- Aim of the task -
Give the entries again exactly, every one of them.

☆ ☆ ☆ ☆ ☆

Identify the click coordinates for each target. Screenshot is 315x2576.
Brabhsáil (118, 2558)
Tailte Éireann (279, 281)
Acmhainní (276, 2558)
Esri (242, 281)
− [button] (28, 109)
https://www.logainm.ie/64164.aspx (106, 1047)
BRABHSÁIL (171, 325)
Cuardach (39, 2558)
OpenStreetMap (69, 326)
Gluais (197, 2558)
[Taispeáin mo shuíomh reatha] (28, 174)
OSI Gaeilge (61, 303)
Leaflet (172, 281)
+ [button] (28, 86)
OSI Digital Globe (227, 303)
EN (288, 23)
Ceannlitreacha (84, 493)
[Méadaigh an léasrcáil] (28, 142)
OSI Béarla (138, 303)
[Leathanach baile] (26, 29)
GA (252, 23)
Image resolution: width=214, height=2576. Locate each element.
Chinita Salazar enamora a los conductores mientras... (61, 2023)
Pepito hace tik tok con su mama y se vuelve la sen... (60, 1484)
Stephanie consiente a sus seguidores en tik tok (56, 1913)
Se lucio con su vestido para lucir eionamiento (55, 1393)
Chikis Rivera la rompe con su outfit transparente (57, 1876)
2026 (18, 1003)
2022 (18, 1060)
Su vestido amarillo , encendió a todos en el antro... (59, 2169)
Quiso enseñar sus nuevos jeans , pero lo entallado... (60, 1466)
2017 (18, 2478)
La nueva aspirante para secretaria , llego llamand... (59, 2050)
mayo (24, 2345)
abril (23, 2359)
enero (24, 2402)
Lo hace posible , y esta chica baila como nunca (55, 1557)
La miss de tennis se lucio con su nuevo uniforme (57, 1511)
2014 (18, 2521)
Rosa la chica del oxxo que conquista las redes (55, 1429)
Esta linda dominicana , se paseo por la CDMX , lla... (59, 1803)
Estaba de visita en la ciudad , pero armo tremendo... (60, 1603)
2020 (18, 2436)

☆ ☆ ☆ ☆ ☆

- Exercise response -
Identify the click coordinates for each target. Screenshot is 315x2576.
Brabhsáil (118, 2558)
Tailte Éireann (279, 281)
Acmhainní (276, 2558)
Esri (242, 281)
− [button] (28, 109)
https://www.logainm.ie/64164.aspx (106, 1047)
BRABHSÁIL (171, 325)
Cuardach (39, 2558)
OpenStreetMap (69, 326)
Gluais (197, 2558)
[Taispeáin mo shuíomh reatha] (28, 174)
OSI Gaeilge (61, 303)
Leaflet (172, 281)
+ [button] (28, 86)
OSI Digital Globe (227, 303)
EN (288, 23)
Ceannlitreacha (84, 493)
[Méadaigh an léasrcáil] (28, 142)
OSI Béarla (138, 303)
[Leathanach baile] (26, 29)
GA (252, 23)
Image resolution: width=214, height=2576. Locate each element.
Chinita Salazar enamora a los conductores mientras... (61, 2023)
Pepito hace tik tok con su mama y se vuelve la sen... (60, 1484)
Stephanie consiente a sus seguidores en tik tok (56, 1913)
Se lucio con su vestido para lucir eionamiento (55, 1393)
Chikis Rivera la rompe con su outfit transparente (57, 1876)
2026 (18, 1003)
2022 (18, 1060)
Su vestido amarillo , encendió a todos en el antro... (59, 2169)
Quiso enseñar sus nuevos jeans , pero lo entallado... (60, 1466)
2017 (18, 2478)
La nueva aspirante para secretaria , llego llamand... (59, 2050)
mayo (24, 2345)
abril (23, 2359)
enero (24, 2402)
Lo hace posible , y esta chica baila como nunca (55, 1557)
La miss de tennis se lucio con su nuevo uniforme (57, 1511)
2014 (18, 2521)
Rosa la chica del oxxo que conquista las redes (55, 1429)
Esta linda dominicana , se paseo por la CDMX , lla... (59, 1803)
Estaba de visita en la ciudad , pero armo tremendo... (60, 1603)
2020 (18, 2436)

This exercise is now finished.